- Directions -
Update the listing lines starting with the line containing "Viewport: 763px width, 266px height." and going on through the line containing "[x=27, y=44]", replacing "green" with "blue" and leaving all else unchanged.
++++++
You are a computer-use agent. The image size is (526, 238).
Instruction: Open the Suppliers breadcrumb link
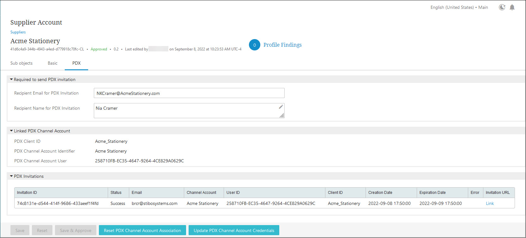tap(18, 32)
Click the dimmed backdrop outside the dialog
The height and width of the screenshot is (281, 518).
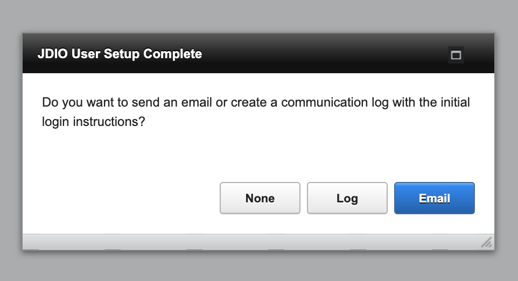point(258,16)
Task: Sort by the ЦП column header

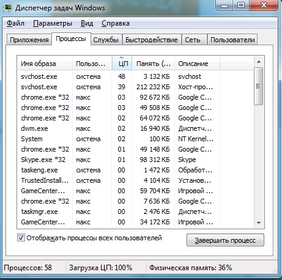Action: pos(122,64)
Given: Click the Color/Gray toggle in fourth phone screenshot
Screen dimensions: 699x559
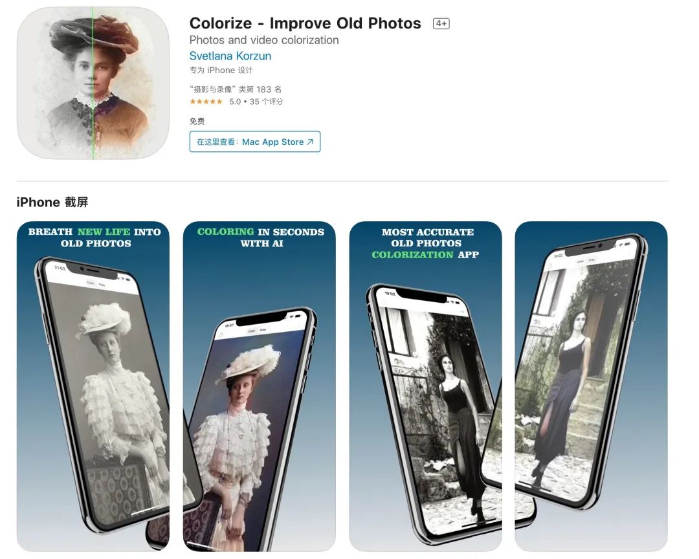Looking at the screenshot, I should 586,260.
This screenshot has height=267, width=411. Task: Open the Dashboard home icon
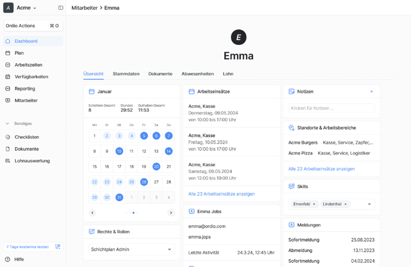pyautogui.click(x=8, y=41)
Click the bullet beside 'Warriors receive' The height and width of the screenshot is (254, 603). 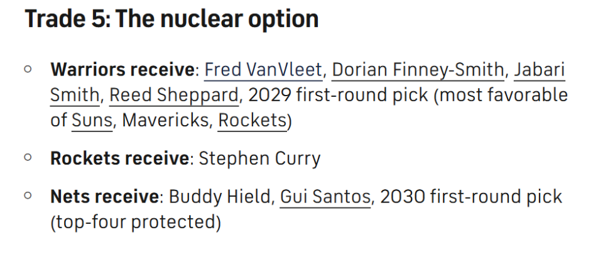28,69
++++++
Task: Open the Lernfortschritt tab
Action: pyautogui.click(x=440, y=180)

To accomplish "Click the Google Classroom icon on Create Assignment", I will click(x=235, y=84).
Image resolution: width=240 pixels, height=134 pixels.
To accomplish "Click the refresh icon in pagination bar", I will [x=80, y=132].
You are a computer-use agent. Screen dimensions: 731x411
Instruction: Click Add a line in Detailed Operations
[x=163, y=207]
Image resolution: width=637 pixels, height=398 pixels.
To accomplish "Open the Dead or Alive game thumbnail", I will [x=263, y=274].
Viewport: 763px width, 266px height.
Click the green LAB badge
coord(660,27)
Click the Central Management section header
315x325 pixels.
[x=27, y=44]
++++++
- Exercise answer -
Viewport: 763px width, 266px height.
Click the blue LAB badge
coord(660,27)
Click the Central Management section header
315x325 pixels.
[x=27, y=44]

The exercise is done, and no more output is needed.